▸ PAGINAFRAGMENT:
ECLI:NL:GHARL:2013:8626

Gerechtshof Arnhem-Leeuwarden

Datum uitspraak
12 november 2013
Publicatiedatum
14 november 2013
Zaaknummer
13/00497
Instantie
Gerechtshof Arnhem-Leeuwarden
Type
Uitspraak
Rechtsgebied
Bestuursrecht; Belastingrecht
Procedures
  • Hoger beroep
Vindplaatsen
  • Rechtspraak.nl
AI samenvatting door LexboostAutomatisch gegenereerd

Hoger beroep inzake leges en vertrouwensbeginsel in omgevingsvergunning

In deze zaak gaat het om een hoger beroep van belanghebbende [X] [Z] tegen de uitspraak van de rechtbank Oost-Nederland van 5 maart 2013, waarin de rechtbank de uitspraak van de heffingsambtenaar van de gemeente Steenwijkerland heeft bevestigd. De heffingsambtenaar had op 26 april 2012 een aanslag leges van € 28.000 opgelegd in verband met een aanvraag voor een omgevingsvergunning. Na bezwaar werd deze aanslag verminderd tot € 21.070,44, maar belanghebbende ging in beroep. De rechtbank verklaarde het beroep ongegrond, waarna belanghebbende hoger beroep instelde.

De kern van het geschil betreft de vraag of bij belanghebbende het rechtens te beschermen vertrouwen is gewekt dat de leges zouden worden berekend volgens het tarief van de Legesverordening Steenwijkerland 2011, die gold tot 1 november 2011. Belanghebbende stelt dat de ontvangstbevestiging van de gemeente, waarin naar de legesverordening 2011 wordt verwezen, dit vertrouwen heeft gewekt. De heffingsambtenaar betwist dit en stelt dat het een kennelijke verschrijving betreft.

▸ VASTGELEGDE GEGEVENS:

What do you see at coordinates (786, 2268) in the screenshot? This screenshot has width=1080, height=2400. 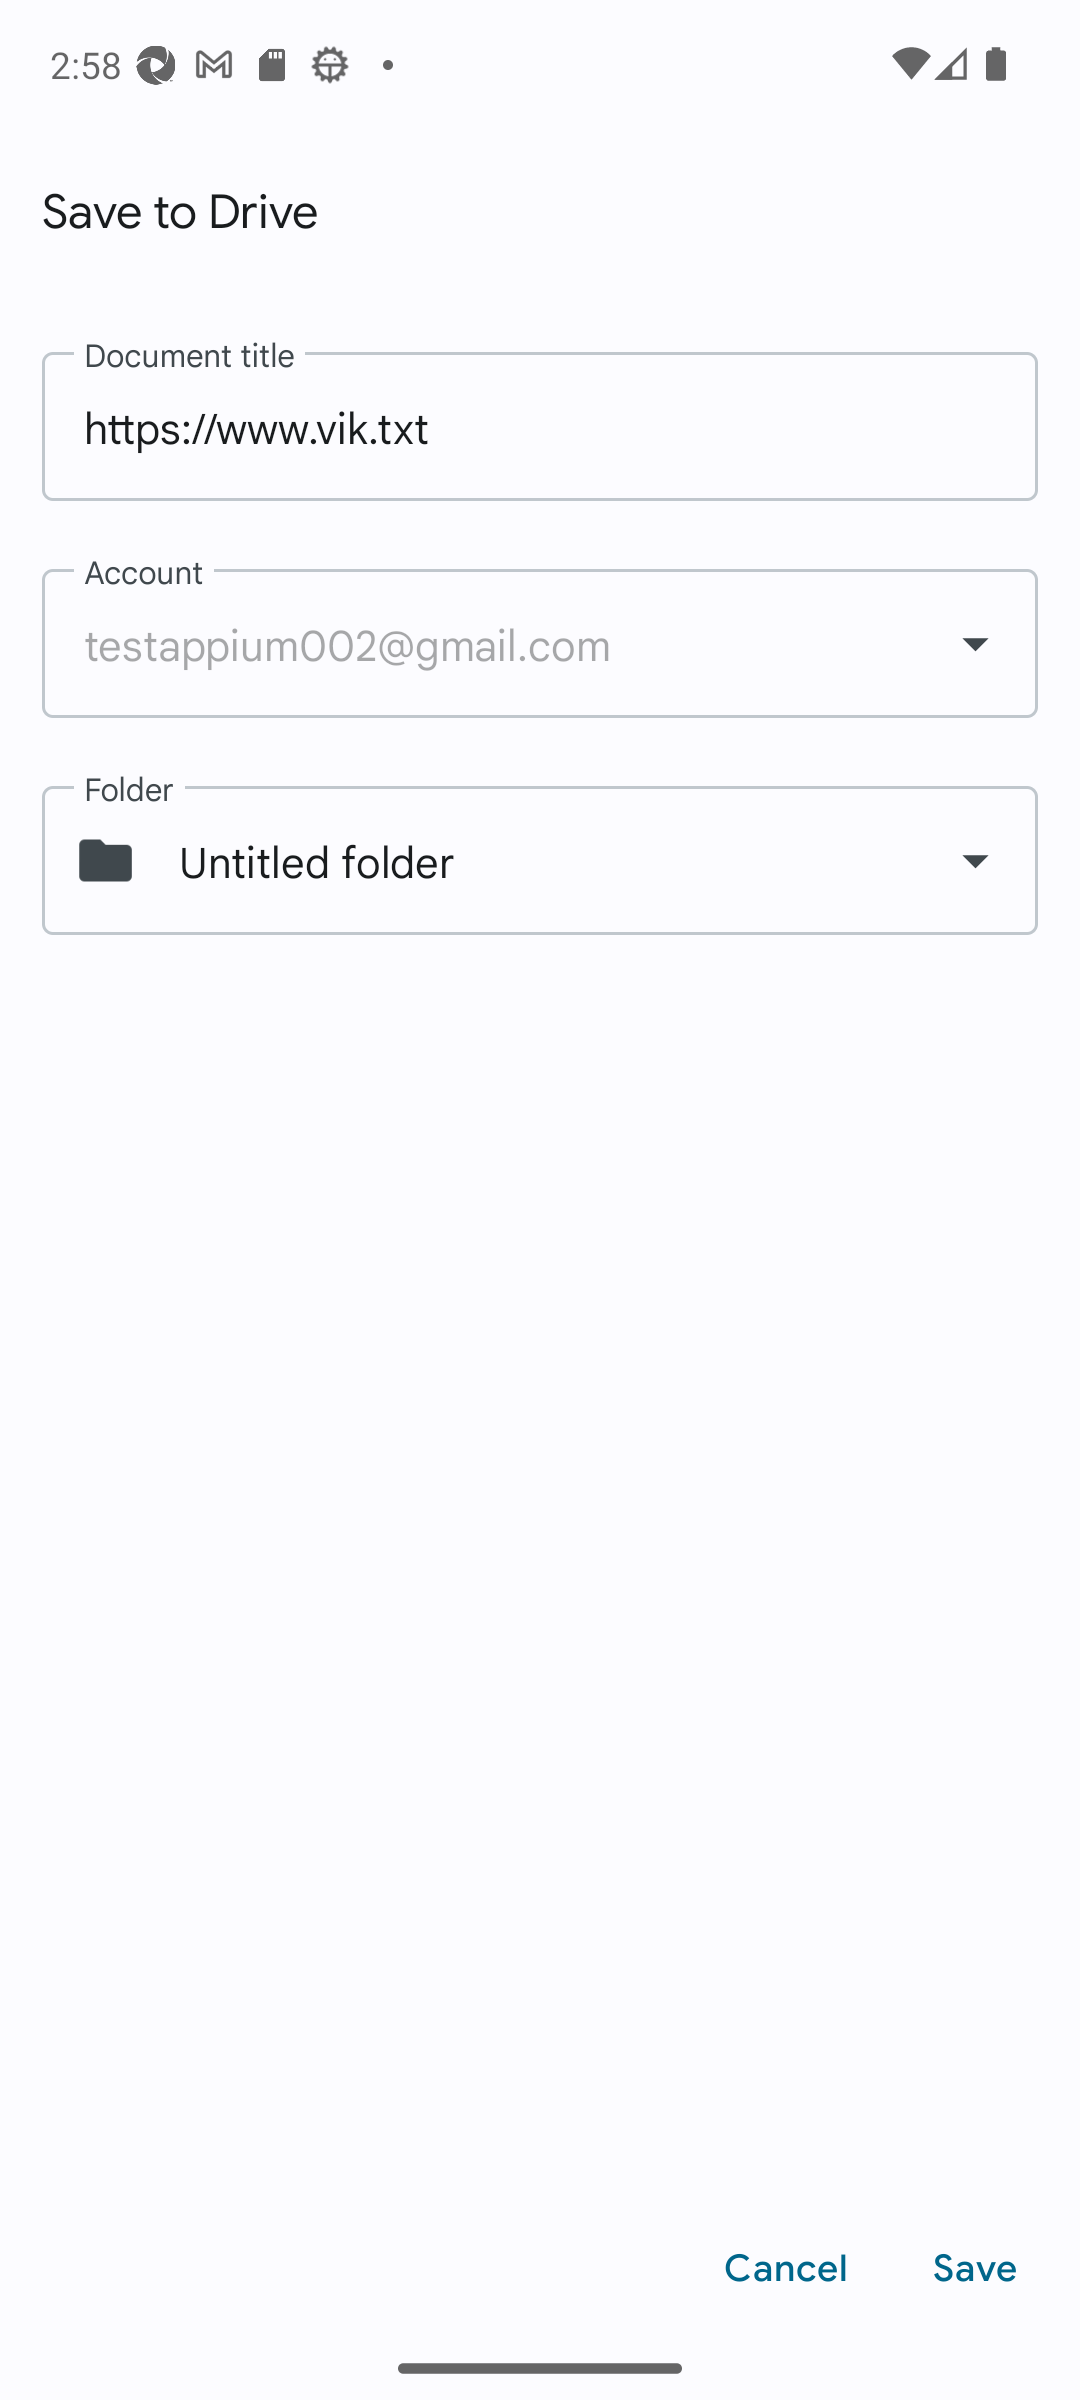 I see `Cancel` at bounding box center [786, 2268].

▸ VEREISTE TAKEN:
a) Noem elke volledige datum met dag, maand en jaar die in het paginafragment voorkomt.
b) Schrijf het paginafragment over de leges alstublieft verder vanaf de laatste zin.

▸ ANTWOORDEN:
a)
12 november 2013
14 november 2013
5 maart 2013
26 april 2012
1 november 2011

b)
Het Gerechtshof Arnhem-Leeuwarden oordeelt dat belanghebbende haar stelling niet aannemelijk heeft gemaakt. De verwijzing naar de legesverordening 2011 in de ontvangstbevestiging kan niet worden opgevat als een toezegging dat de leges op basis van die verordening zouden worden geheven. Het Hof concludeert dat de legesverordening 2012 van toepassing was ten tijde van de aanvraag en dat belanghebbende niet gerechtvaardigd heeft vertrouwd op de tarieven van de verordening 2011. Het hoger beroep wordt ongegrond verklaard, en er zijn geen termen voor een proceskostenveroordeling.

Uitspraak

GERECHTSHOF ARNHEM - LEEUWARDEN

Afdeling belastingrecht
Locatie: Arnhem
nummer 13/00497
uitspraakdatum:
12 november 2013
Uitspraak van de tweede meervoudige belastingkamer
op het hoger beroep van
[X]te
[Z](hierna: belanghebbende)
tegen de uitspraak van de rechtbank Oost‑Nederland van 5 maart 2013, nummer AWB ZWO 12/2359,
in het geding tussen belanghebbende en
de heffingsambtenaar van de gemeente Steenwijkerland (hierna: de heffingsambtenaar).

1.Ontstaan en loop van het geding

1.1
De heffingsambtenaar heeft met dagtekening 26 april 2012 een aanslag leges ten bedrage van € 28.000 opgelegd in verband met het in behandeling nemen van een onder nummer WABO/2012/[.]geregistreerde aanvraag om een omgevingsvergunning.
1.2
Op het bezwaarschrift van belanghebbende heeft de heffingsambtenaar bij uitspraak op bezwaar de aanslag verminderd tot € 21.070,44.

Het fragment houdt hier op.